Risque pénal, risque financier… De  l’audit d’acquisition aux plans de restructuration, « il y a désormais de la part de l’employeur la nécessité d’anticiper le risque social », prévient Laurent Gamet, avocat associé du cabinet Flichy Grangé.

Valérie de Senneville @VdeSenneville, Delphine Iweins @DelphineIweins

Procès France Télécom : rappel des faits

Procès pour harcèlement chez France Télécom : l’heure de la décision

Après plusieurs mois de délibéré, les juges rendent aujourd’hui leur jugement dans l’affaire des suicides qui a atteint l’opérateur entre 2007 et 2010. Les enjeux sont tels que les juges savent déjà que, quelle que soit leur décision, celle-ci sera frappée d’appel.

Cécile Louis-Loyant ne se fait pas d’illusion. Quelle que soit la décision que la présidente et ses assesseurs rendront ce vendredi 20 décembre, elle sera immédiatement frappée d’appel « tant les enjeux sont grands ». Après plus de mois de délibéré, les juges devront dire si France Télécom et ses ex-dirigeants ont mis en place, entre 2007 et 2010, une politique managériale constitutive de harcèlement moral.

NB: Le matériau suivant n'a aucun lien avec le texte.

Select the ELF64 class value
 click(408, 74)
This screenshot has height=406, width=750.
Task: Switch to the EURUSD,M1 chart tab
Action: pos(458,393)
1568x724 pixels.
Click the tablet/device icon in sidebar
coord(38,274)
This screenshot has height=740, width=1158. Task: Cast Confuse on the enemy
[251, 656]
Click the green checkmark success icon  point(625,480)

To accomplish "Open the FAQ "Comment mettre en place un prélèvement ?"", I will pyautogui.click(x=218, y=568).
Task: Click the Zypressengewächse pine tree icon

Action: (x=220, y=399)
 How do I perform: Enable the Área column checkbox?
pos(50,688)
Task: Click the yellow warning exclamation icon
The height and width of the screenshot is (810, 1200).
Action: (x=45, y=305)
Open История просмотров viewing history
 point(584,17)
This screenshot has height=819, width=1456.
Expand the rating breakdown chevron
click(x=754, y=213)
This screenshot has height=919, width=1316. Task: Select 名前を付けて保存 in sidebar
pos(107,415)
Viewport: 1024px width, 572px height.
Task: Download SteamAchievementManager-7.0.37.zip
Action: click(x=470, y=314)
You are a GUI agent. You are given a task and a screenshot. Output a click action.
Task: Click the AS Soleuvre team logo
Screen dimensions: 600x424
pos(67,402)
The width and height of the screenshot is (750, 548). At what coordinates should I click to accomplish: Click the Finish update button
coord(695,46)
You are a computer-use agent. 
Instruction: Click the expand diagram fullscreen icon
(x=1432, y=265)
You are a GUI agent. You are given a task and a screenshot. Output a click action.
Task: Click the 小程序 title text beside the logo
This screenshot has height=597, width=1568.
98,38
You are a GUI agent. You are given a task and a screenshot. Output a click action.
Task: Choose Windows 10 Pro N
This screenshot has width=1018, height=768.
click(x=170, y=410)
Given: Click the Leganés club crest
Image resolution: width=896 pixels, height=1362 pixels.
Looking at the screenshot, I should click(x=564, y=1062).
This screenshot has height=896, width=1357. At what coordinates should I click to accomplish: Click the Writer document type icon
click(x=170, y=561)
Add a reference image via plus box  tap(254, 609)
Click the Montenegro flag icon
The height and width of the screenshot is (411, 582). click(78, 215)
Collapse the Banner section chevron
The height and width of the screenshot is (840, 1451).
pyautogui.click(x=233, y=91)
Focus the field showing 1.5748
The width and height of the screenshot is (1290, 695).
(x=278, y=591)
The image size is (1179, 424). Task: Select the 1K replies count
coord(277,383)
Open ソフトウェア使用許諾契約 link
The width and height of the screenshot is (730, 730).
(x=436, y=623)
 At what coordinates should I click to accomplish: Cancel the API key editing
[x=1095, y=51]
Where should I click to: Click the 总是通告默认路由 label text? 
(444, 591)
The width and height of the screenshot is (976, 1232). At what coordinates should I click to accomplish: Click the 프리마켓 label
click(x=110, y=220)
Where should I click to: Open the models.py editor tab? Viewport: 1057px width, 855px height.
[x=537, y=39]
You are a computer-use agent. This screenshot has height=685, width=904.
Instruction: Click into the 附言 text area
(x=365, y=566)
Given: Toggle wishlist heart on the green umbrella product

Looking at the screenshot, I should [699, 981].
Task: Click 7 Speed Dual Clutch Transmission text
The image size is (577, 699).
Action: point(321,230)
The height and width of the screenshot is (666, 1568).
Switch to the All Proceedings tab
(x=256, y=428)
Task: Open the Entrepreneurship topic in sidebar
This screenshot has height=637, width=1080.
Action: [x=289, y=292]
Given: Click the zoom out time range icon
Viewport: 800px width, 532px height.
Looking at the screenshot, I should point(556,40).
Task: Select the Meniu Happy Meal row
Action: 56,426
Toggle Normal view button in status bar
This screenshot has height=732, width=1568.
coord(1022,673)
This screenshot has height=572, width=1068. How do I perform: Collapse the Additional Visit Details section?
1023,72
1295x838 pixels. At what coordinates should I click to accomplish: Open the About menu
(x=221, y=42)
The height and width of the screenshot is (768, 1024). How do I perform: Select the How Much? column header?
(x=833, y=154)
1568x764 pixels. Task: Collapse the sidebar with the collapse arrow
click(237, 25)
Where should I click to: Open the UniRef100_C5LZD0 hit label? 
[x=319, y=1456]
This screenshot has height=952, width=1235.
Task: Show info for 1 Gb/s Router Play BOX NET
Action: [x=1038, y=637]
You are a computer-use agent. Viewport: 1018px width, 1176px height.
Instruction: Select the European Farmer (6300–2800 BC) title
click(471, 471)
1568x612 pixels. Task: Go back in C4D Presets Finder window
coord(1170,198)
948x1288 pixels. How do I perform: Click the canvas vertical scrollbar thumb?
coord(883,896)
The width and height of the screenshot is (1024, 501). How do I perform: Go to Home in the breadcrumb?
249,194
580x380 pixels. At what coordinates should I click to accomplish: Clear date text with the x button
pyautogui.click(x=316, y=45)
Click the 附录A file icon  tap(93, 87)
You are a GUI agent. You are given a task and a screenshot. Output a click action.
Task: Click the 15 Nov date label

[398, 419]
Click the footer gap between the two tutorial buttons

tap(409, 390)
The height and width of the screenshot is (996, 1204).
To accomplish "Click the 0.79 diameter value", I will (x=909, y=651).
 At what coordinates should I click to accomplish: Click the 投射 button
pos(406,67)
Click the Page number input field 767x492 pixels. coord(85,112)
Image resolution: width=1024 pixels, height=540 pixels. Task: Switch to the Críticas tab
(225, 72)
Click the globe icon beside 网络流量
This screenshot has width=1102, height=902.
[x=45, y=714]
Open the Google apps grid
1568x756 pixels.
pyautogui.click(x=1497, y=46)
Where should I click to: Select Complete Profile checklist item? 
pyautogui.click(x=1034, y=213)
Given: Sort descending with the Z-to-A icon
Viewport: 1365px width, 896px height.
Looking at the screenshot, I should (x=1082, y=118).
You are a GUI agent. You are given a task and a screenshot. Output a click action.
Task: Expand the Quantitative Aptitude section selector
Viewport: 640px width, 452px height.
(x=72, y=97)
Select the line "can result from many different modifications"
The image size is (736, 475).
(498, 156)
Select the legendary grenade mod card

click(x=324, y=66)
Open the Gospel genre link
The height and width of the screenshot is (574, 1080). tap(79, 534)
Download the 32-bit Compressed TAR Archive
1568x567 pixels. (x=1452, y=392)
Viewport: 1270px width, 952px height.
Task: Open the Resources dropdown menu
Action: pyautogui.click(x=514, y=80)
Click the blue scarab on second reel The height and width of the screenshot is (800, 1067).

C’est une première. Car la décision devra certes réparer et dire le droit. Mais l’équation judiciaire est délicate dans cette affaire, où les faits reprochés portent sur l’ensemble du personnel de l’entreprise. Or, jusqu’alors, le principe en droit pénal voulait qu’un lien direct existe entre la victime et l’auteur du dommage. Ici, il est clair que, ni l’ex-PDG, Didier Lombard, ni les six autres hauts responsables prévenus n’ont « directement » harcelé moralement les victimes. Quid encore de la personne morale ?

Harcèlement managérial

« Le but de ce procès n’est pas de porter un jugement de valeur sur (les) personnes, mais c’est de démontrer que l’infraction pénale de harcèlement moral peut être constituée par une politique d’entreprise, par l’organisation du travail et (être) qualifiée de harcèlement managérial », avait précisé  le parquet dans ses réquisitions en demandant les peines maximales contre France Télécom et ses ex-dirigeants : 75.000 euros d’amende contre l’entreprise, un an de prison et 15.000 euros d’amende à l’encontre de Didier Lombard, l’ex-PDG, Louis-Pierre Wenès et Olivier Barberot, les anciens n° 2 et 3. Sans oublier 10.000 euros et huit mois de prison contre « leurs zélés complices », Jacques Moulin, Nathalie Boulanger et Brigitte Dumont. « Les peines encourues à l’époque sont si faibles qu’il faut demander le maximum » pour que la sanction ait un sens, avait expliqué la procureure.

Que décidera le tribunal, qui connaît le poids symbolique de son jugement ? Il devrait en tout état de cause fortement motiver sa décision car cette approche collective du harcèlement moral est inédite en droit. Peut-être essayera-t-il de condamner pour exprimer  l’écoute envers les victimes , tout en expliquant très précisément les conditions très particulières, afin d’éviter  une généralisation non maîtrisée de cette jurisprudence qui pourrait atteindre toutes les entreprises qui entreprennent un plan de réorganisation et de modernisation de leurs structures et de leurs personnels.

Rationalité confondante

Pendant l’audience, les ex-managers ont souvent opposé une rationalité confondante face à la souffrance de certaines victimes. Nicolas Guérin, secrétaire général d’Orange, qui représente France Télécom au procès, a reconnu qu’il était « indéniable qu’il y ait eu de la souffrance chez certains de nos collaborateurs. […] Mais nous contestons un harcèlement moral généralisé ». Il avait annoncé qu’Orange allait lancer  une « discussion » avec les organisations syndicales pour créer une commission d’indemnisation des victimes, « quelle que soit la décision » du tribunal.

Au coeur du procès, les plans Next et Act visant à transformer France Télécom en trois ans, avec notamment l’objectif de 22.000 départs et 10.000 mobilités. Pour les prévenus, il devait s’agir de départs « volontaires »« naturels ». En 2005, France Télécom était « en péril », l’entreprise, surendettée, subissait une concurrence « agressive », des évolutions technologiques « extrêmement rapides ». Trente-cinq personnes s’étaient suicidées.